Lacaton & Vassal: sobre la forma
En edificios duros, como los de los arquitectos franceses Lacaton & Vassal, se muestra una gran confianza en la realidad, y esa confianza es palpable. Por otro lado, estos arquitectos no parecen tener mucha confianza en sus proyectos a un nivel abstracto.
(Ishigami, Junya, “Dialogue: Approach to Architecture. Ryue Nishizawa x Junya Ishigami”, Japan Architect, núm. 72, Tokio, invierno de 2009.)

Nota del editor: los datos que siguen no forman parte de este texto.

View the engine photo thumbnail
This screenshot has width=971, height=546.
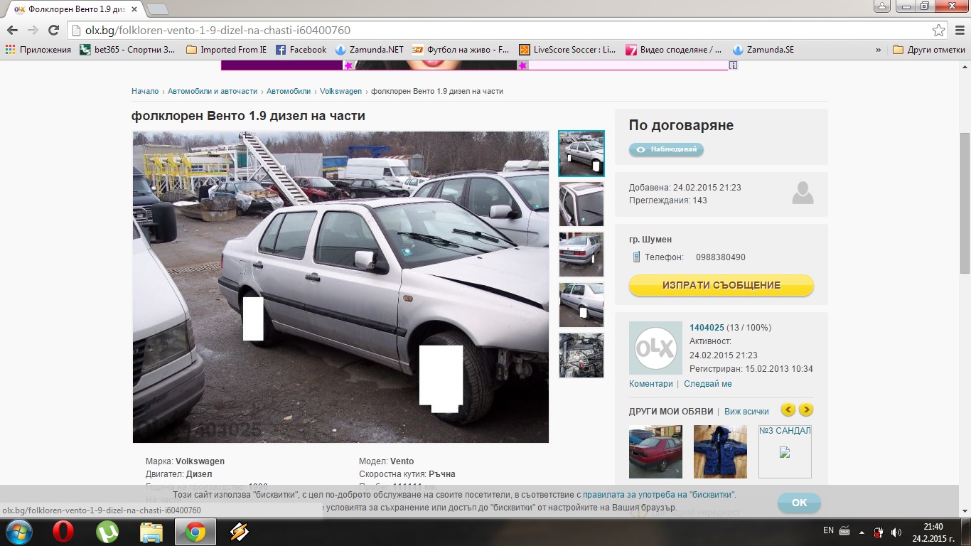581,355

Cuando Junya Ishigami habla de “abstracción’” —y su carencia en la obra y en el pensamiento de Lacaton & Vassal—, se está refiriendo a un término fundamental en su búsqueda por alcanzar lo que él denomina “espacio o arquitectura del futuro”. En nuestra opinión, el diagnóstico que hace Ishigami de la pareja de arquitectos franceses no es del todo acertado, pues en realidad no se trata de falta de confianza, sino más bien de renunciar a la exploración formal etérea a la que el propio arquitecto japonés nos tiene acostumbrados. Los arquitectos franceses no ven mayor interés en utilizar la abstracción como un sinónimo de libertad creativa, sino todo lo contrario. Desde el punto de vista conceptual y constructivo, Anne Lacaton y Jean-Philippe Vassal llevan más de veinte años haciendo prácticamente lo mismo: redefinir los parámetros en los que se basan los encargos (bien sean directos o concursos), disminuir las expectativas estéticas (siempre relativas) de los clientes y potenciar una lógica en la que a una mayor cantidad de espacio se asocia una mejor calidad de vida. Entendida como una síntesis de datos más bien duros, la abstracción resulta determinante para los arquitectos franceses para poder ofrecer a sus clientes un espacio extra, un espacio que ni ellos mismos habían contemplado. Este “espacio extra” —que generalmente se formaliza en un invernadero— introduce en sus edificios el vector de libertad que otros arquitectos intentan conseguir mediante operaciones formales que parecen sacadas, como por arte de magia, de la chistera de un mago. Pedir a Lacaton & Vassal que hagan uso de su fuero creativo exclusivamente en su versión estética es como pedirle peras al olmo.